Antrean Panjang dan Kelangkaan Terjadi Jelang Idul Fitri
narafakta-Pegiat sosial Kalimantan Barat, Arniyati, menilai pemerintah belum mampu menjalankan komunikasi dan akuntabilitas yang baik dalam merespons situasi BBM saat ini.
“Pemerintah tidak bisa menjalankan akuntabilitas dan komunikasi yang baik terhadap situasi saat ini. Padahal, komunikasi atau statement pemerintah itu bagian dari kebijakan yang berdampak langsung ke masyarakat,” Ujarnya ketika diwawancarai pada Kamis (19/03/2026).
Menurutnya, ketidakjelasan informasi terkait kondisi stok BBM justru memicu kepanikan di tengah masyarakat.
“Kalau memang stok BBM aman atau tidak, berikan kepastian dan akuntabilitas. Karena itu hak masyarakat,” tegasnya.
Antrean BBM Mengular Hingga 3 Kilometer
Di lapangan, antrean bahan bakar minyak (BBM) masih terjadi di Kabupaten Sambas menjelang Idul Fitri 1447 Hijriah.
Warga terpaksa mengantre panjang di sejumlah SPBU, bahkan antrean kendaraan dilaporkan mencapai hingga tiga kilometer.
Kondisi ini menunjukkan tekanan tinggi terhadap distribusi BBM di wilayah tersebut, terutama di tengah meningkatnya kebutuhan menjelang Lebaran.
Stok Kosong di Pom Mini, Harga Eceran Melonjak
Selain antrean panjang si sejumlah wilayah Kalimantan Barat termasuk Kota Pontianak dan Kubu Raya, kelangkaan juga terjadi di tingkat distribusi bawah. Sejumlah kios dan pom mini dilaporkan kehabisan stok BBM.
Di sisi lain, harga BBM eceran justru melonjak hingga Rp15 ribu per liter, jauh di atas harga normal.
Situasi ini semakin memperkuat indikasi bahwa distribusi BBM belum berjalan optimal.

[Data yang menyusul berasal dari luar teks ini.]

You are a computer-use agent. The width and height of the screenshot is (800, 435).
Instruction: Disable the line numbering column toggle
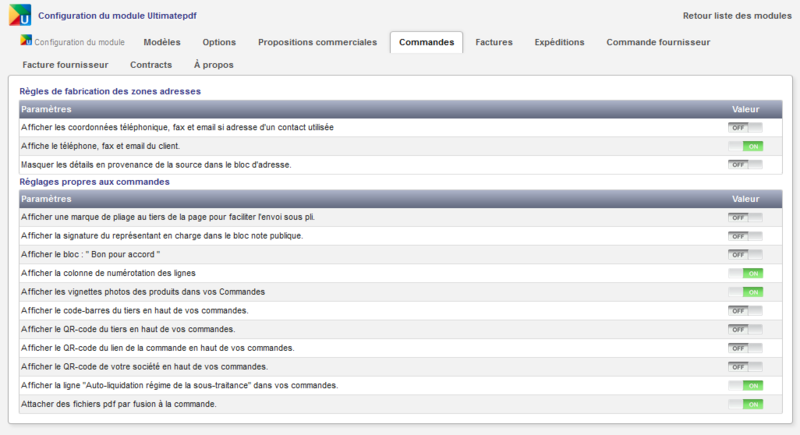[x=745, y=273]
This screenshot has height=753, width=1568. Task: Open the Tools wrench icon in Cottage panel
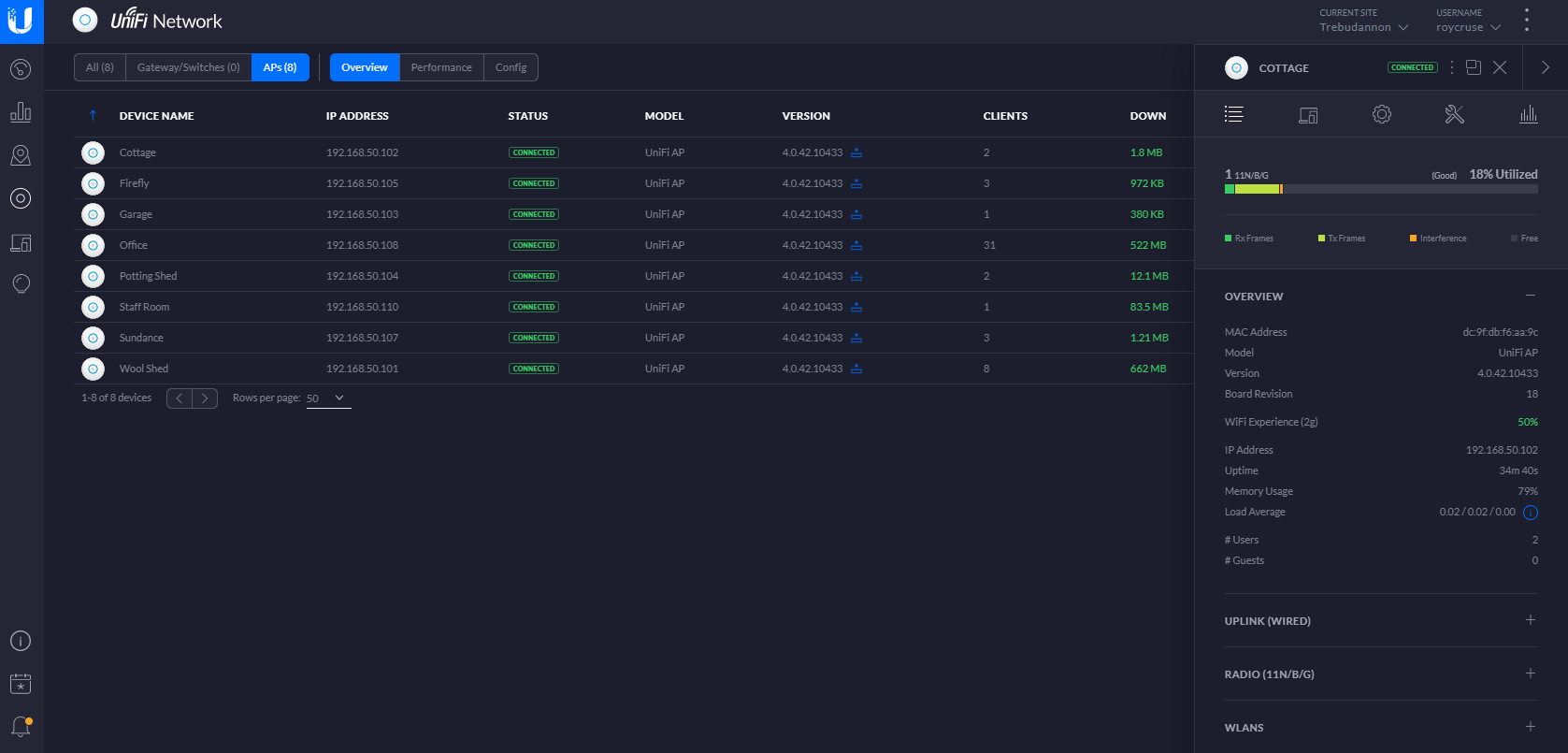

DPRD Kalbar: Ini Indikasi Kelangkaan
Anggota DPRD Kalimantan Barat, H Subhan Nur, menilai kondisi tersebut sebagai indikasi kuat adanya kelangkaan BBM di Sambas.
“Siapa bilang BBM aman, buktinya sekarang masih terjadi antrean di SPBU, bahkan di kios-kios dan pom mini BBM masih kosong,” Ujarnya, Senin (16/3/2026).
Ia menegaskan, antrean panjang yang masih terjadi hingga mendekati Idul Fitri menjadi bukti bahwa distribusi BBM belum berjalan normal.
Desakan Tindakan Cepat
Subhan meminta Pemerintah Kabupaten Sambas dan aparat kepolisian segera mengambil langkah konkret untuk mengatasi persoalan ini.
“Pemerintah Kabupaten Sambas dan Polres Sambas harus segera ambil tindakan. Jangan sampai masyarakat semakin panik,” tegasnya.
Ia juga mendorong adanya tindakan tegas agar distribusi BBM kembali normal dan masyarakat dapat merayakan Idul Fitri dengan tenang.
Ketimpangan Klaim dan Realita
Antrean panjang, stok kosong, dan lonjakan harga menjadi fakta yang tidak bisa diabaikan.
Ketika pemerintah menyatakan kondisi aman, sementara realita di lapangan menunjukkan sebaliknya, maka yang muncul adalah ketimpangan informasi yang berujung pada turunnya kepercayaan publik.